# Fluids & Smells of Sex



## honeysuckle rose (Jun 11, 2010)

Admittedly, I am unhappy in my relationship. However, I've had a healthy and full sex life. Now that I am peri-menopausal, I get turned off at the idea of kissing my husband and grossed out by the smells and fluids involved in sex. I have gone to the hormone specialist & needed Progesterone. But I still get nauseous in general & frankly sickened by the idea of having sex. I dont want him or anyone else touching me.

Have any of you ladies experienced nausea when becoming menopausal? I've also become really sensitive about things being clean.
_Posted via Mobile Device_


----------



## over20 (Nov 15, 2013)

Are you an OCD type of person and maybe now it has become more exaggerated for some reason?


----------



## that_girl (Jul 6, 2011)

I am not yet in menopause but I can get lazy about sex....I don't like getting naked when he just watched me put jammies on.

Maybe you need different hormonal therapy?

I dunno but your thread title made me a bit queasy.


----------



## Cosmos (May 4, 2012)

Sounds like an anxiety disorder, which isn't uncommon around menopause. I would discuss it with your doc before it becomes an issue in your marriage.

I do know that one of my sisters went off physically intimacy during the menopause but, as far as I know, things got back to normal for her eventually.


----------



## Rowan (Apr 3, 2012)

You know how some women's sense of smell and gag reflex go into overdrive during pregnancy? It causes all that lovely nausea and vomiting that people laughingly refer to as "morning sickness" but which often is a 24/7 thing? That's all caused by increased hormone levels.

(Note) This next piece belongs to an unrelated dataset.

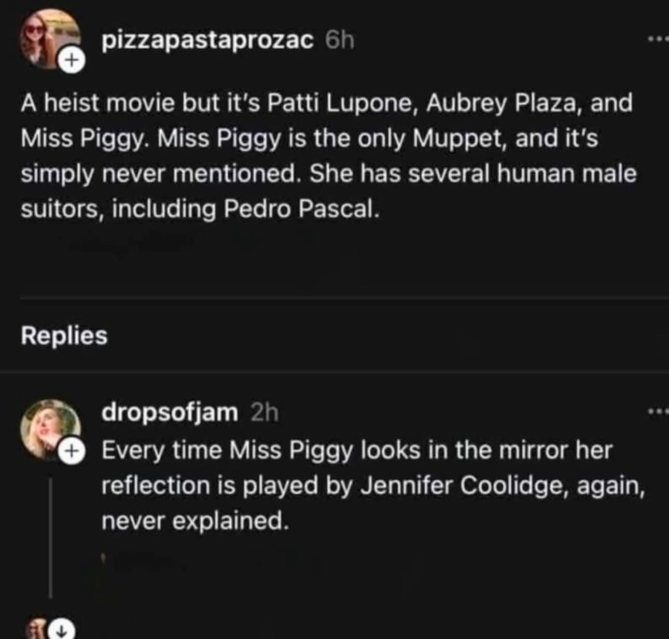
Task: Click the 2h timestamp on the reply
Action: 264,413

For some women - like me - birth control pills and other hrt treatments can cause similar symptoms. It makes sense, then, that similar issues would arise when your hormones are out of whack due to menopausal changes. If you can get your hormones balanced a bit better, these symptoms should subside. 

It's also not uncommon for anxiety/OCD behaviors to manifest or increase during peri-menopause, so you may want to ask about medications to help. And, of course, being in an unhappy relationship isn't helping anything, so do what you can to address that as well.

I hope you find some relief and feel better!


----------



## murphy5 (May 1, 2014)

maybe buy him a men's cologne that you love the smell of?

During sex, light some scented candles?


----------